TASK OBJECTIVE -
The listing is to be transcribed in full, with its images left out.
------ RECORDS SUPPLIED ------
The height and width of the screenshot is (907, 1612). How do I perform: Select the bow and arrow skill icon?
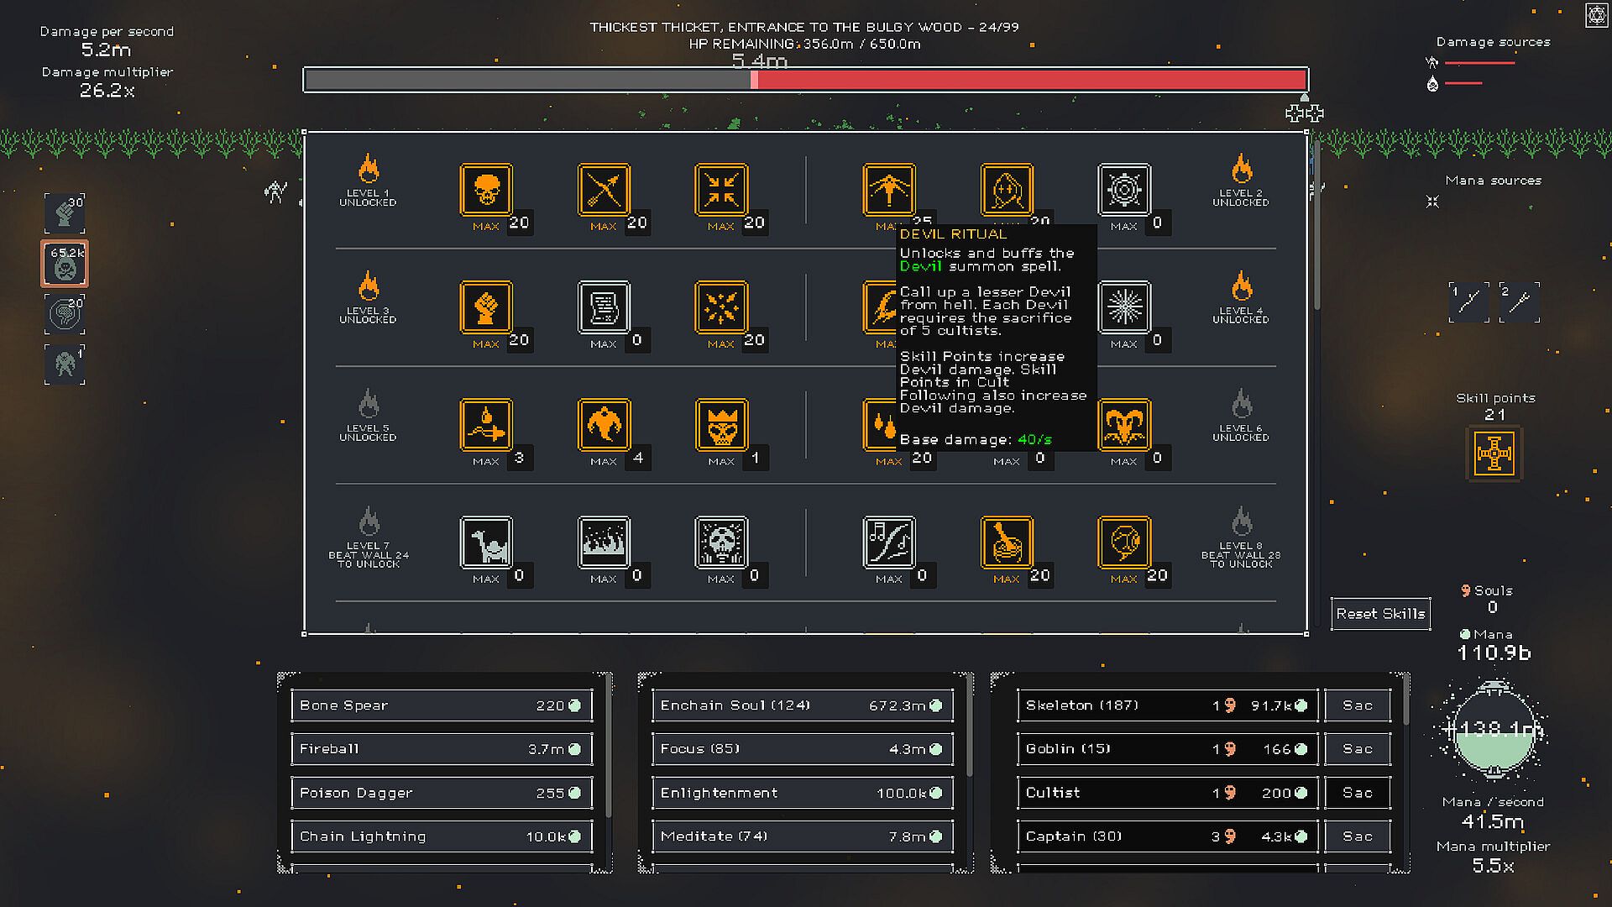click(604, 189)
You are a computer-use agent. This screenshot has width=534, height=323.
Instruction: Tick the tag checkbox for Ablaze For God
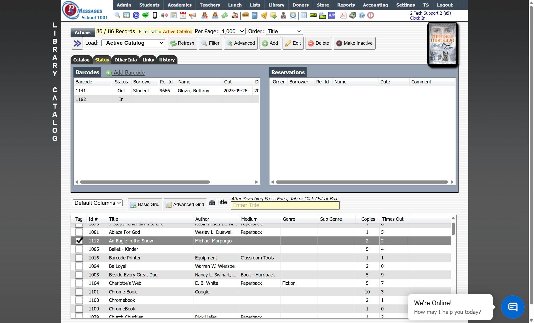point(79,232)
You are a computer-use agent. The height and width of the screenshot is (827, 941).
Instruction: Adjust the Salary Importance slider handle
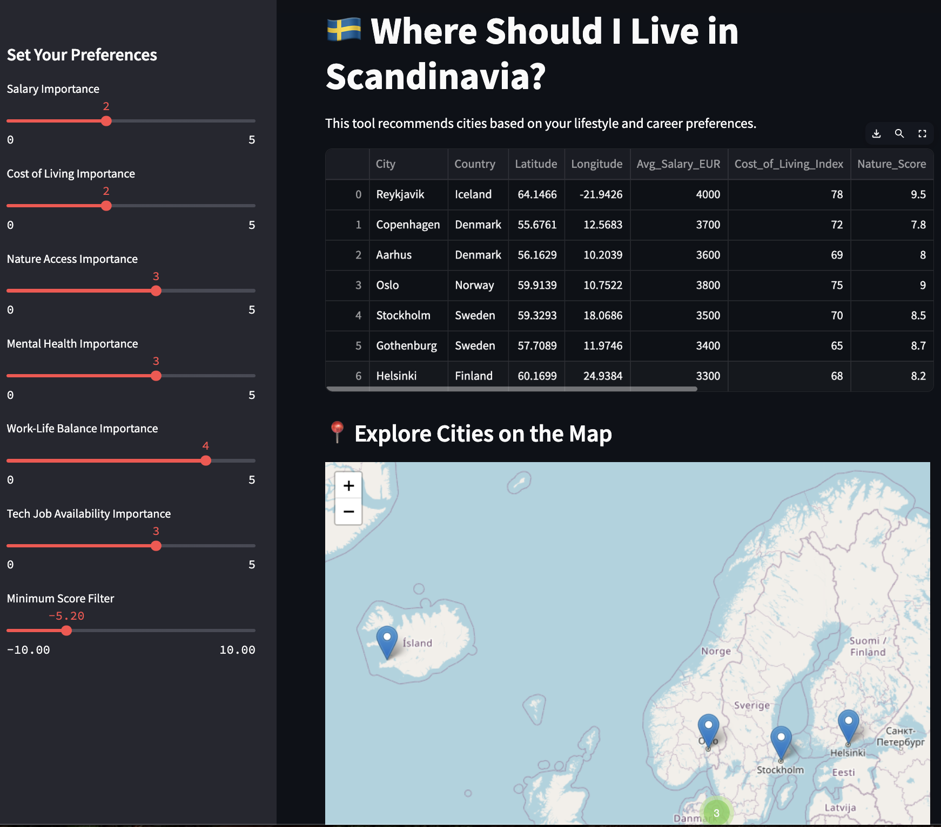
------
SOLVED PROBLEM -
The height and width of the screenshot is (907, 1612). How do I perform: Select the bow and arrow skill icon?
click(604, 189)
You are a computer-use agent. This screenshot has width=534, height=323.
Instruction: Tick the tag checkbox for Ablaze For God
point(79,232)
You are a computer-use agent. The height and width of the screenshot is (827, 941).
Instruction: Adjust the Salary Importance slider handle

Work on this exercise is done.